- **EXERCISE INSTRUCTIONS**: Convert every line of the rows below into a Markdown table with the columns No. and Line, numbering the lines and omitting blank ones. Leave the pictures out.

- **DATASET EXCERPTS**:
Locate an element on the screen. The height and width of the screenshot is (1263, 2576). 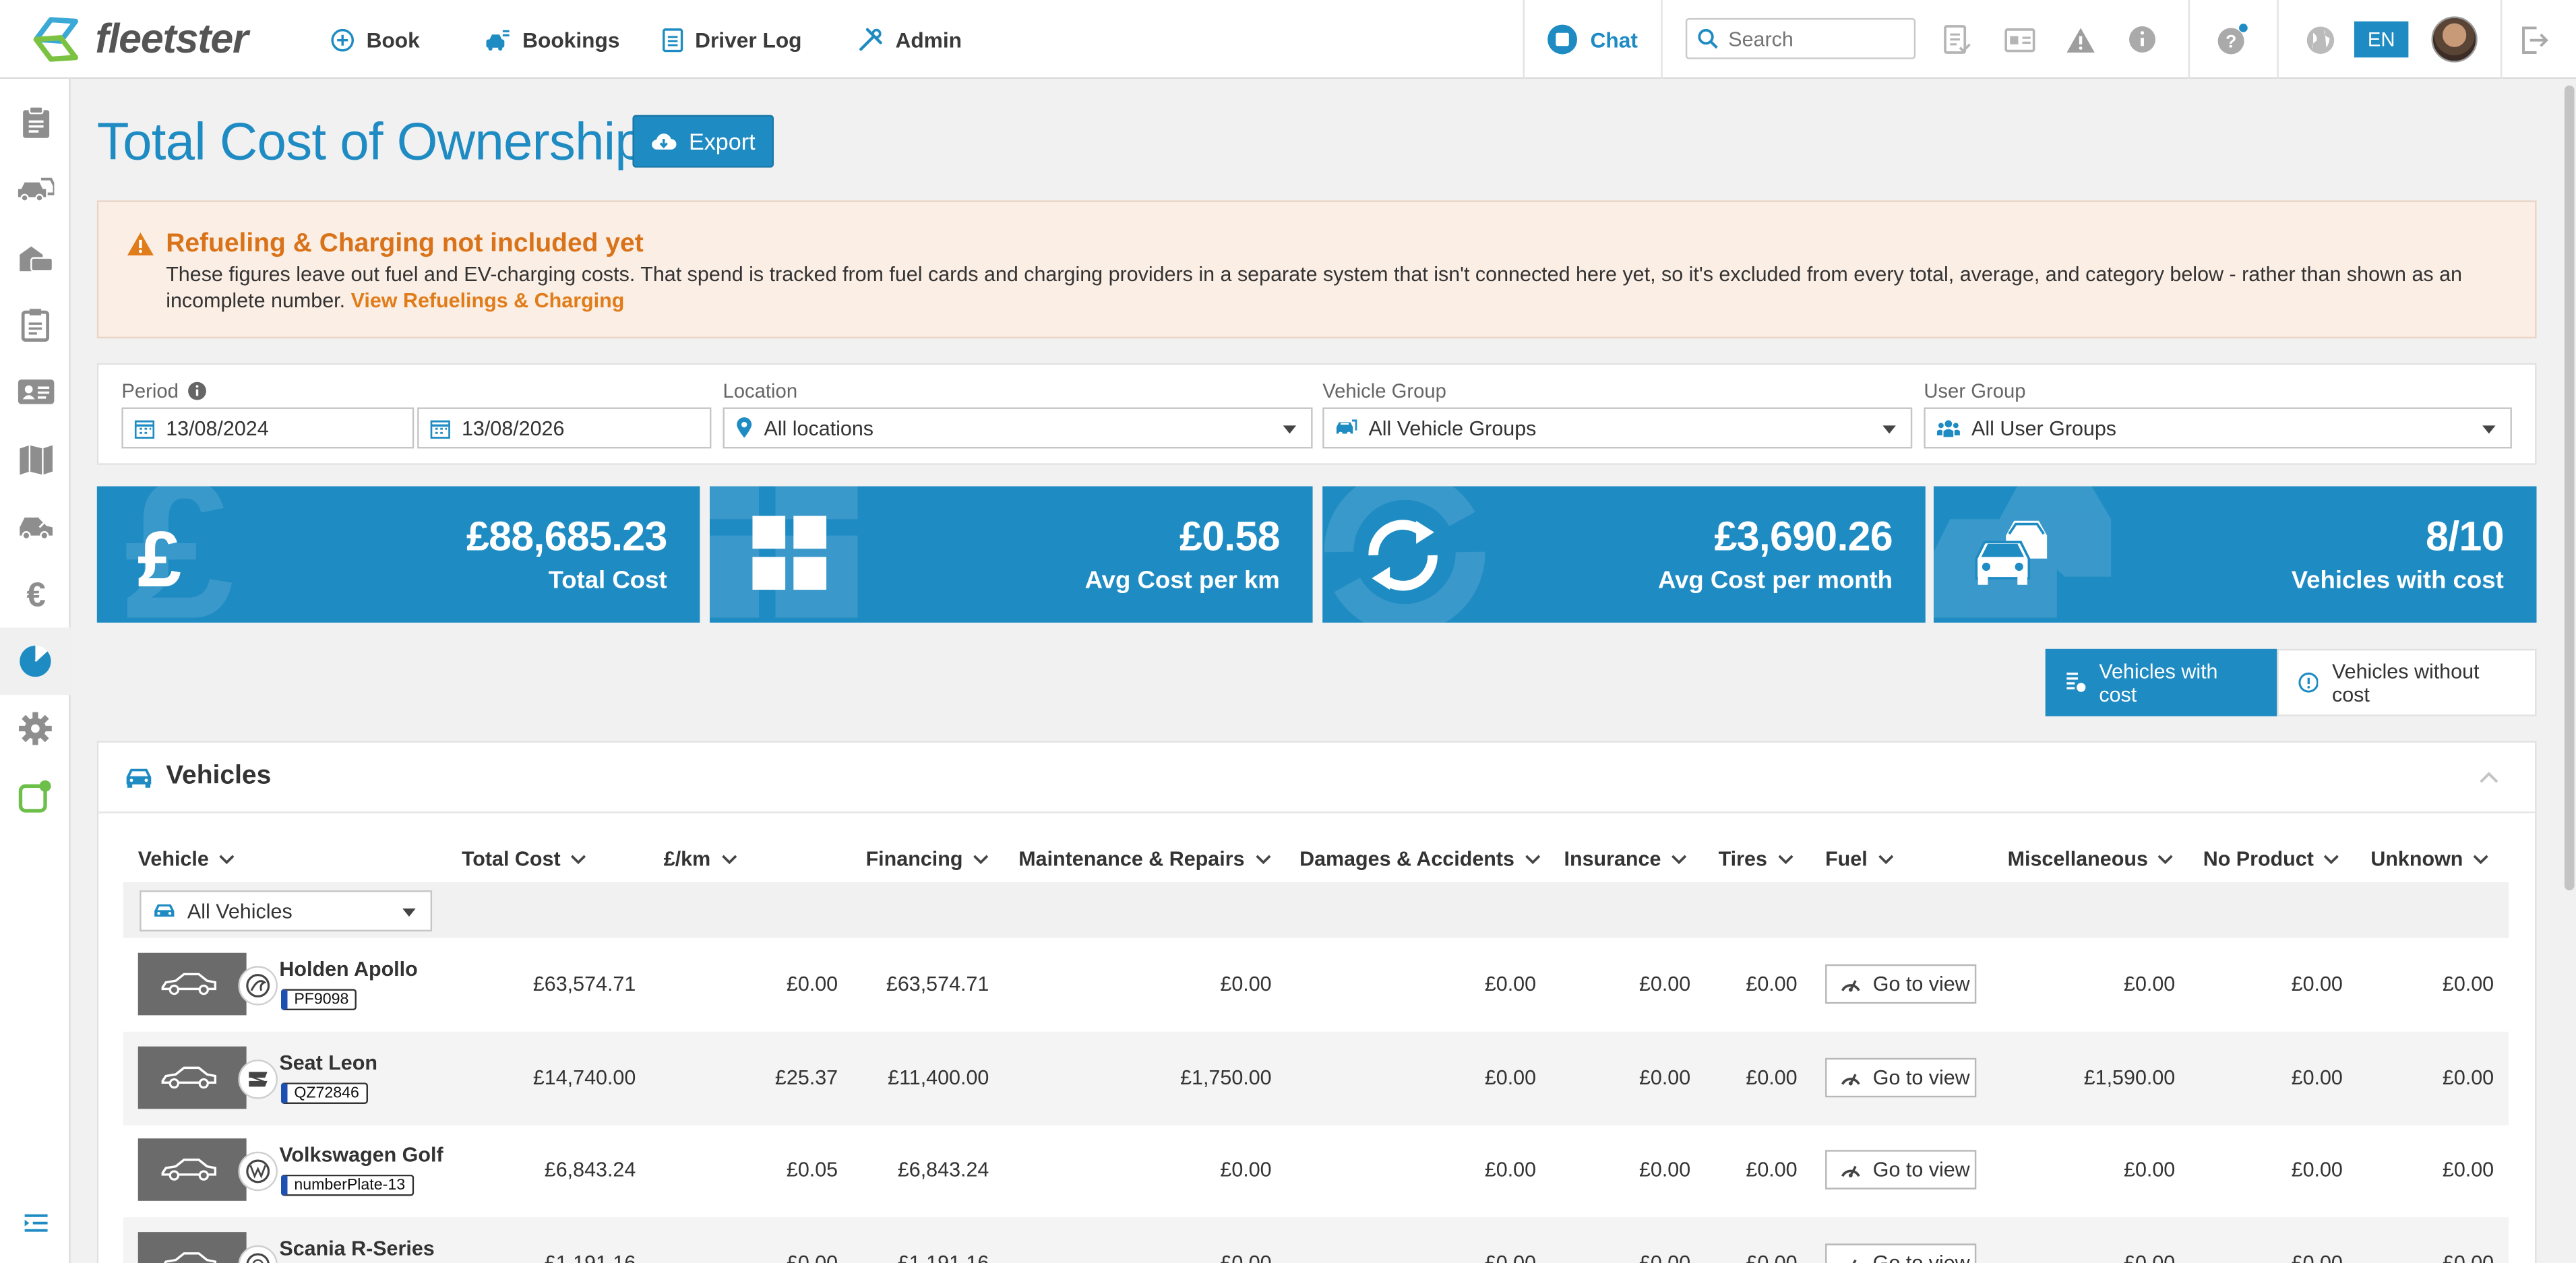
sidebar-item-costs: € is located at coordinates (36, 594).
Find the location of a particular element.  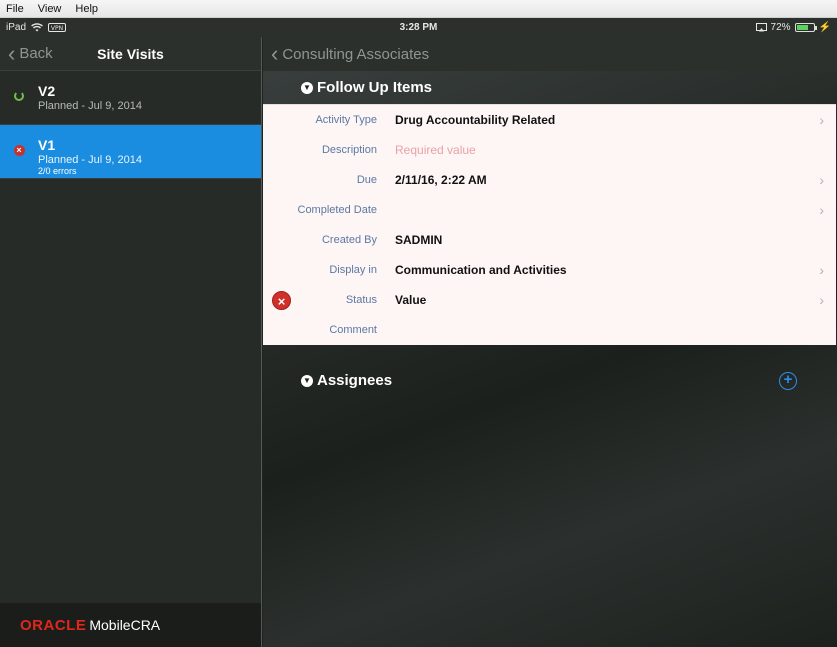

visit-row-v2: V2 Planned - Jul 9, 2014 is located at coordinates (130, 98).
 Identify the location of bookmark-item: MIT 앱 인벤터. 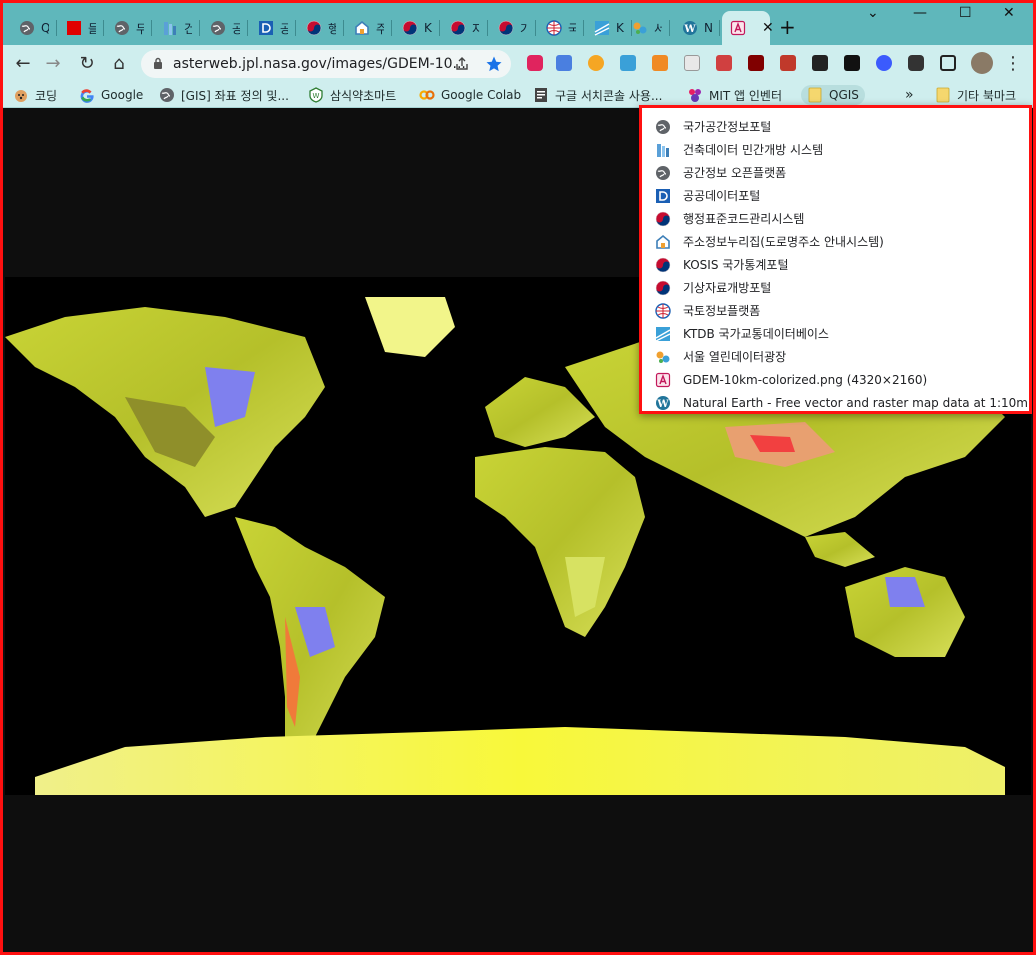
(734, 95).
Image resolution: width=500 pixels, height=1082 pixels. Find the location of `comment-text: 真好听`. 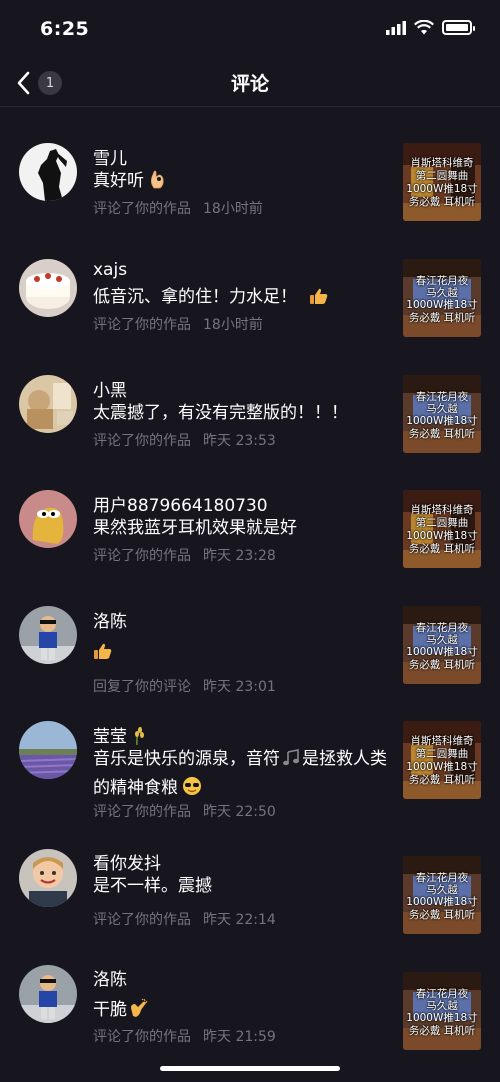

comment-text: 真好听 is located at coordinates (118, 181).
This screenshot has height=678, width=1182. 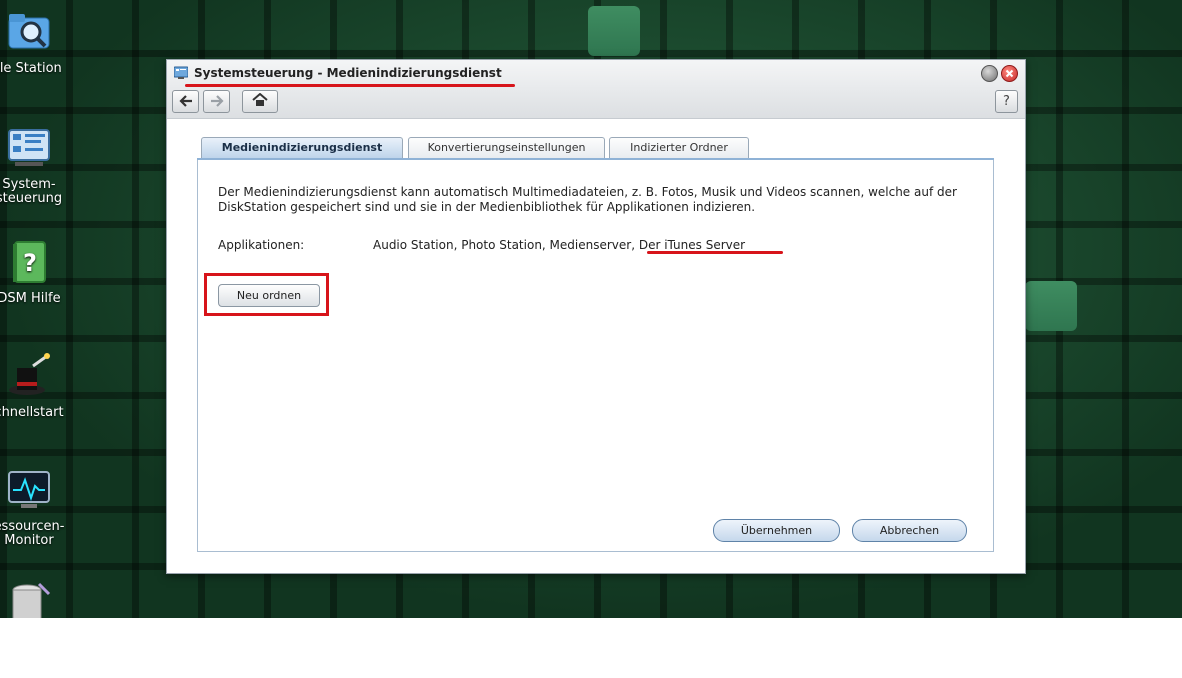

- **WRITTEN ANSWER**:
| No. | Line |
|---|---|
| 1 | Locate an element on the screen. The height and width of the screenshot is (1263, 2576).  |
| 2 | sidebar-item-costs: € is located at coordinates (36, 594). |
| 3 | Find the location of a particular element.   |
| 4 | visit-row-v2: V2 Planned - Jul 9, 2014 is located at coordinates (130, 98). |
| 5 |  Identify the location of bookmark-item: MIT 앱 인벤터.  |
| 6 | (734, 95). |
| 7 | Image resolution: width=500 pixels, height=1082 pixels. Find the location of `comment-text: 真好听`.  |
| 8 | comment-text: 真好听 is located at coordinates (118, 181). |
| 9 | This screenshot has height=678, width=1182.  |